SWAC Metatags

Recent technological developments have made the systematic recording of words and expressions and the creation of language audio collections possible. With specific tools, it is now possible to record 1000 words in less than an hour.

These audio collections can be used for:

Linguistic research (record and compare the pronunciation in different regions)
Didactics (e.g. «English Irregular Verbs»)
Illustration (for electronic dictionaries)

The exchange of audio files has been made much easier by Internet. Files can be copied and downloaded easily. However, since the recordings must be associated with other data (what is the word or expression ? what language is it in?) in order to be indexed or used properly, it is useful to have a standard recording format that contains the associated data. In this way, the audio collections can easily be produced by different software on different platforms and by different people.

We suggest a simple and practical way to associate data to the audio recording, the aim being to show the way to define the data rather than defining the data itself.

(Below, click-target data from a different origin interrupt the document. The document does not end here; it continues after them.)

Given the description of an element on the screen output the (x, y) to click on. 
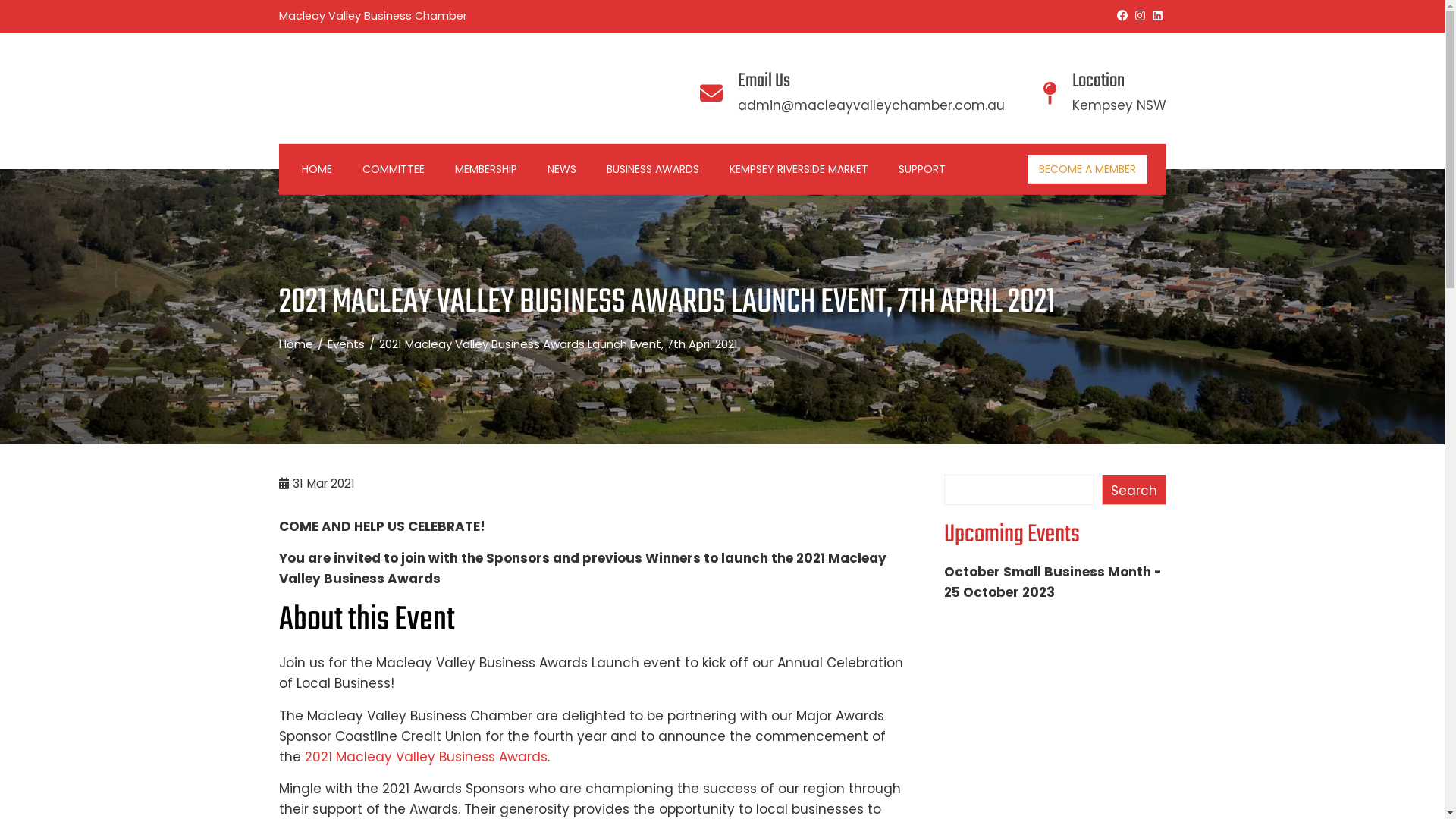
2021 Macleay Valley Business Awards Element type: text (425, 756)
SUPPORT Element type: text (922, 168)
Home Element type: text (296, 343)
MEMBERSHIP Element type: text (484, 168)
Search Element type: text (1133, 489)
BUSINESS AWARDS Element type: text (651, 168)
BECOME A MEMBER Element type: text (1086, 168)
HOME Element type: text (315, 168)
Events Element type: text (345, 343)
NEWS Element type: text (560, 168)
KEMPSEY RIVERSIDE MARKET Element type: text (797, 168)
COMMITTEE Element type: text (392, 168)
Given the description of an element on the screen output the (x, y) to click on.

The Vorbis Comment metadata system allows you to stock additional data in Ogg Vorbis, Flac and Ogg Speex files. This solution is really adapted to setting up audio word collections. This is an existing, free and widely supported technology. Audio file transfer is easy and, because the associated data is in the audio file already, in the form of metadata in a Vorbis Comment tag, there is no need for additional description.

Below is a proposed list of standard field names with a description of intended use. We recommend adopting the same standard field names for a community that is producing and using audio word collections, on the same principle as the Vorbis Comment field recommendations : for example, ina music collection, you do not have to complete a field that gives the name of the artist but, if you do, you must call the field “ARTIST” and not “BAND” or anything else.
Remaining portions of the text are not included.